__Task to complete__.
In the answer, every entry must appear exactly as given.

__Input__.
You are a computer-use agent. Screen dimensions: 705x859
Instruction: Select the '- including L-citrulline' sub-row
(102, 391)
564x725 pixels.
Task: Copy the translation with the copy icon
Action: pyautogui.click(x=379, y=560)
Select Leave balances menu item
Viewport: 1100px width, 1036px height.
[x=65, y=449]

__Solution for this task__.
You are a computer-use agent. Screen dimensions: 705x859
Instruction: Select the '- including L-citrulline' sub-row
(102, 391)
564x725 pixels.
Task: Copy the translation with the copy icon
Action: pyautogui.click(x=379, y=560)
Select Leave balances menu item
Viewport: 1100px width, 1036px height.
[x=65, y=449]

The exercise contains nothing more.